Le categorie maggiormente interessate dal fenomeno sono rappresentate dai medici (34,7%), dagli infermieri (32,9%) e dai farmacisti ospedalieri (31,9%). In particolare, il 40% dei lavoratori dediti all’assistenza delle prime fasce d’età della popolazione ha riferito di aver subito un episodio di violenza nell’ultimo anno. Sono alcuni dati emersi da uno studio condotto su oltre 3mila lavoratori del sistema sanitario regionale pugliese, pubblicato sulla rivista “La Medicina del Lavoro”, organo della Società italiana di medicina del lavoro (Siml).

La ricerca ha il titolo “Gender disparities in workplace violence among Italian healthcare workers: a cross-sectional study” (Disparità di genere nella violenza sul posto di lavoro tra gli operatori sanitari italiani: uno studio trasversale) ed è stata fortemente voluta dal direttore del dipartimento di Promozione della Salute e del Benessere Animale della Regione Puglia, Vito Montanaro, in risposta agli eventi verificatisi nella regione. “Siamo vicini a tutti gli operatori e operatrici che hanno subito violenze negli ospedali e negli altri luoghi del servizio sanitario regionale. Sappiamo – ha detto il presidente della Regione Puglia Michele Emiliano – che le cause sono molteplici e la collaborazione con le forze dell’ordine è fondamentale, ma anche che bisogna studiare e prevenire ogni atto sconsiderato che danneggia chi quotidianamente è al servizio dei cittadini sfidando molte difficoltà strutturali”. I medici competenti delle strutture sanitarie regionali pugliesi hanno coinvolto un’ampia coorte di lavoratori, 3.242 dipendenti, rappresentati da dirigenti medici, infermieri, operatori socio sanitari e altre figure professionali di interesse sanitario, ai quali è stato chiesto di rispondere in forma anonima a una serie di quesiti presenti nel questionario workplace violence in the health care sector, redatto da prestigiose istituzioni internazionali, tra cui l’Oms.

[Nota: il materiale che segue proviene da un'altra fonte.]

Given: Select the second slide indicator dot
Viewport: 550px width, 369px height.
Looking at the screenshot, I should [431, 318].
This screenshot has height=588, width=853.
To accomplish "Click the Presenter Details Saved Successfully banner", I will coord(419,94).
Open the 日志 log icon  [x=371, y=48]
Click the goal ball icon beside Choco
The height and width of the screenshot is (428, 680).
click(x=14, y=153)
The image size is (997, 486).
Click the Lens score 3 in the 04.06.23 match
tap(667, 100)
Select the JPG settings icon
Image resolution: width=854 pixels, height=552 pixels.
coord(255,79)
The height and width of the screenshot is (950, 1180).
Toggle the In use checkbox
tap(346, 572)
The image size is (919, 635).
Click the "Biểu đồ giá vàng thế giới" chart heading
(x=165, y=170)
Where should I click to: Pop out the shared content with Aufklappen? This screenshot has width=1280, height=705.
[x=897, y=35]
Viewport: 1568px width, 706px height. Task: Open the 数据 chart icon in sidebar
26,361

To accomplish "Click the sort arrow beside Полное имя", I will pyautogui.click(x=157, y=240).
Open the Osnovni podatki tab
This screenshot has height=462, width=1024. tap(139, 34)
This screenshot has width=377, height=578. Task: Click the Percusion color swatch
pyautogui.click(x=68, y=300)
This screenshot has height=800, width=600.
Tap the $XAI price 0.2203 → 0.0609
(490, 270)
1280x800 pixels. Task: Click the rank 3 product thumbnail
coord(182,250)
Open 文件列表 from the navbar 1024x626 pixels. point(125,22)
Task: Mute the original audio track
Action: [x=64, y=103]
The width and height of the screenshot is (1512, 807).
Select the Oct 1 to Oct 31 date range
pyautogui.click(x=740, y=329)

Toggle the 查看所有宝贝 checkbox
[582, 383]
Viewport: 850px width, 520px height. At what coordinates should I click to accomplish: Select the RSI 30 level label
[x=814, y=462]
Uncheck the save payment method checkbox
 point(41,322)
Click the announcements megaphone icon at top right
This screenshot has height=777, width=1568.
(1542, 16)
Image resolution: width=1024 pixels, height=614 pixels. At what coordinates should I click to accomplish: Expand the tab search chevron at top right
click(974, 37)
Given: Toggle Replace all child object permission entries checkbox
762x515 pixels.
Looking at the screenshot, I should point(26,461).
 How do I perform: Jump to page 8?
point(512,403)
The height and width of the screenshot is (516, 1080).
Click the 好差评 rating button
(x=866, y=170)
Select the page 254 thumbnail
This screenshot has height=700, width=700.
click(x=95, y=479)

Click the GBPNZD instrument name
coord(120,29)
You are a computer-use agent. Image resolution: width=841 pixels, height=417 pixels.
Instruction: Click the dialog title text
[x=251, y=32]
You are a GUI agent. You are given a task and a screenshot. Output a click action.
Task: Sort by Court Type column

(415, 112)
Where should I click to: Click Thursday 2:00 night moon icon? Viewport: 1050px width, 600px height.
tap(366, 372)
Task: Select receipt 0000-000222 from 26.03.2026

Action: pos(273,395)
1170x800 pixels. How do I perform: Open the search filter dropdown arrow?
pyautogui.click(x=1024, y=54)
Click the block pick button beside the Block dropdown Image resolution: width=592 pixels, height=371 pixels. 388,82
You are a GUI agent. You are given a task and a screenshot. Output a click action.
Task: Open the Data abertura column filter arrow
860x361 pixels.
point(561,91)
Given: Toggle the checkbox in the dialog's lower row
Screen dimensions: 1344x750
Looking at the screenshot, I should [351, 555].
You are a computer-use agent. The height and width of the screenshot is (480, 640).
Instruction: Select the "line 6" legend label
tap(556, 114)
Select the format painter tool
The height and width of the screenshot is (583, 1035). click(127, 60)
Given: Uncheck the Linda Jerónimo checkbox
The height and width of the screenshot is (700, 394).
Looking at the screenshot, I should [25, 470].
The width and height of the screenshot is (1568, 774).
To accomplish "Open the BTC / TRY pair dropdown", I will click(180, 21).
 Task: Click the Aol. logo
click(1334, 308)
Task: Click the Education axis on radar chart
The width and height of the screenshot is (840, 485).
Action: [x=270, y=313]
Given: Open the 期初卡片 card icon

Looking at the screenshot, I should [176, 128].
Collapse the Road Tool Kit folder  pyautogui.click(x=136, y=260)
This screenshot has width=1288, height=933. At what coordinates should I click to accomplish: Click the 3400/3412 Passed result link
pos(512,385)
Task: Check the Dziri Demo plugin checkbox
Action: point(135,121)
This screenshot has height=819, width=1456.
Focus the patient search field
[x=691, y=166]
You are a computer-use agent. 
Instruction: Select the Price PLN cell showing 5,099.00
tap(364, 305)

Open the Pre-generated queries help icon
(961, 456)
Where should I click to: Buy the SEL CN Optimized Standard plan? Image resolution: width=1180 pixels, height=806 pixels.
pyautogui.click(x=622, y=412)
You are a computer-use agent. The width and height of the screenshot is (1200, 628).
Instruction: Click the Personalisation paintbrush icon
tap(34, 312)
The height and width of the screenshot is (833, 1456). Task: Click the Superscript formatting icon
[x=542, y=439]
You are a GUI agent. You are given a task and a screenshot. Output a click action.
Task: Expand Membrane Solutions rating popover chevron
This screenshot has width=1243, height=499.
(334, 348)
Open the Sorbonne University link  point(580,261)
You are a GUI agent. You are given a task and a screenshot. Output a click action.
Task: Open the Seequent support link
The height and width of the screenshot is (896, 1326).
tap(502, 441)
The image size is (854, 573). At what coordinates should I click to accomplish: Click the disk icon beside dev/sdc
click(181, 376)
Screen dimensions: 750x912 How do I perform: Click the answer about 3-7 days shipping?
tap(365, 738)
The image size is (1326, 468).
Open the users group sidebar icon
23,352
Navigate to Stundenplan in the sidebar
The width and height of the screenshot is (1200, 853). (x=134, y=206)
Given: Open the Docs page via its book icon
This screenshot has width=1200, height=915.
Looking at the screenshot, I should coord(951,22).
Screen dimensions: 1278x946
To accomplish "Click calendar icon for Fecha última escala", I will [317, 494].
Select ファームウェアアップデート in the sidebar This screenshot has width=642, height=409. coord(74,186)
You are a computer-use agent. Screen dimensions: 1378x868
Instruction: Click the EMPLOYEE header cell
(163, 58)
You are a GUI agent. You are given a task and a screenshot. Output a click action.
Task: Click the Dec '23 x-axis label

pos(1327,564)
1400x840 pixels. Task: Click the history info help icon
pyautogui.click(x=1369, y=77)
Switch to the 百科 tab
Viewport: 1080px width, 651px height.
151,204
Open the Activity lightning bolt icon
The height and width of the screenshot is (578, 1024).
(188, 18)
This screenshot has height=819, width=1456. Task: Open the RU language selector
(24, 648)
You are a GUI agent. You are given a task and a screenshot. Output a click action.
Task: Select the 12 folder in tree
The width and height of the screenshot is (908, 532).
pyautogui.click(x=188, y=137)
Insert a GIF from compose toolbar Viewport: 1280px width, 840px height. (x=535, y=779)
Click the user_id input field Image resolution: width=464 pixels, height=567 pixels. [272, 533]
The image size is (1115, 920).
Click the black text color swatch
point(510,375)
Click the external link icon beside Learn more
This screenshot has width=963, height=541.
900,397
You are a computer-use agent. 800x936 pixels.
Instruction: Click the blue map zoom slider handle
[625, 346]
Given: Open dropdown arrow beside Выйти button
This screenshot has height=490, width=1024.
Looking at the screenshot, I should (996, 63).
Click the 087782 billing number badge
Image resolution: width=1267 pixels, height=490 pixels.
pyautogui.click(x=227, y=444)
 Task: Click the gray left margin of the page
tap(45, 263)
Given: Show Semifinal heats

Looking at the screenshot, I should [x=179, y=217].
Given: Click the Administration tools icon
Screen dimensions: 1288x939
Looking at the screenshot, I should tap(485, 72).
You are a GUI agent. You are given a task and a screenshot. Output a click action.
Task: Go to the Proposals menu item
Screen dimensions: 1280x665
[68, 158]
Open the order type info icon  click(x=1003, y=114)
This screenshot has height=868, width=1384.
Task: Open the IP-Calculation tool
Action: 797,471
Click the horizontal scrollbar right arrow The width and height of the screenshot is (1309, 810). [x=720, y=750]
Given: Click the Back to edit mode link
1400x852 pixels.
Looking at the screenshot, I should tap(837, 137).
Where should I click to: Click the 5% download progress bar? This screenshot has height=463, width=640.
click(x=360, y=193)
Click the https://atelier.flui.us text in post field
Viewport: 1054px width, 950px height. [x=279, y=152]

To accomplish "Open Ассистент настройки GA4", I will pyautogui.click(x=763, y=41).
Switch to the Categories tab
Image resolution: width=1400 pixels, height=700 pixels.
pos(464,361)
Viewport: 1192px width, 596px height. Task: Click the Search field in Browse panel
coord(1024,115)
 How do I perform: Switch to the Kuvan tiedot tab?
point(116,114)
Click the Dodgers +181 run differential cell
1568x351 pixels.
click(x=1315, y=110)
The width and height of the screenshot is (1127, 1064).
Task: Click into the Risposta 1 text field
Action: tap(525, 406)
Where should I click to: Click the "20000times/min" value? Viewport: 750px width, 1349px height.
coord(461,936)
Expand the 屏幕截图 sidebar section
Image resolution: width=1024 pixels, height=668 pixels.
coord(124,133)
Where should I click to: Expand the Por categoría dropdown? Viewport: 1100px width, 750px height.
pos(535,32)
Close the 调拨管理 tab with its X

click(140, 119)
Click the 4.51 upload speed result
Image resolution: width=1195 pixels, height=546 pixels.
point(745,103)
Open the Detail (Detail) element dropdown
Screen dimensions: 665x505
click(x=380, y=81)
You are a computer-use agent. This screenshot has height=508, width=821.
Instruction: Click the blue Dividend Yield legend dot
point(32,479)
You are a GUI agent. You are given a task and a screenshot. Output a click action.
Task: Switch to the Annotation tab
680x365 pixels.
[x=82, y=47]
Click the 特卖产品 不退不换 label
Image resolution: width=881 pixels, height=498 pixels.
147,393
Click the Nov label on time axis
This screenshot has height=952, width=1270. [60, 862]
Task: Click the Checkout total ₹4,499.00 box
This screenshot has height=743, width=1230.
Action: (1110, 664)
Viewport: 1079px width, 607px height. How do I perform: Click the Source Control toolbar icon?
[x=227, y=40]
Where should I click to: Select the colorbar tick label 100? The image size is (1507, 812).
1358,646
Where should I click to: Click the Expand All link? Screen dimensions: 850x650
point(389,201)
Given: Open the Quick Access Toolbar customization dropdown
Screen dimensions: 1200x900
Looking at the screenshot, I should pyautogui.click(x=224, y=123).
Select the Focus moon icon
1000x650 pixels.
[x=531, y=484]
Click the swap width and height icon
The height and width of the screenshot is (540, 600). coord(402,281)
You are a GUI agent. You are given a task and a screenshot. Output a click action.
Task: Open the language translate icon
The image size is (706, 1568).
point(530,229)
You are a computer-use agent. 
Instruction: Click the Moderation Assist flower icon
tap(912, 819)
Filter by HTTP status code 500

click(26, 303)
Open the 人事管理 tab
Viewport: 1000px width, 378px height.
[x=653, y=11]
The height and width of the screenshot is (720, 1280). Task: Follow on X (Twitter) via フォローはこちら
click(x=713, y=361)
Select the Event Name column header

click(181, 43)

La maggioranza (91%) degli episodi violenti – riporta ancora l’indagine – è avvenuta all’interno delle strutture ospedaliere, con un rischio di aggressione particolarmente elevato durante i turni notturni (35,1%). Tra i fattori di rischio associati al verificarsi dell’evento violento anche l’anzianità lavorativa, spesso inferiore a 5 anni (38,5% dei soggetti). La violenza verbale rappresenta il tipo di aggressione più comune (87%), tuttavia, le percentuali di violenza fisica (12%) e di molestia sessuale (3%) nell’ultimo anno risultano preoccupanti. L’analisi, infine, rivela che i soggetti che si identificano con un genere non binario sono stati colpiti in misura maggiore da episodi di violenza nei luoghi di lavoro (39,5%) rispetto agli operatori di sesso maschile e femminile.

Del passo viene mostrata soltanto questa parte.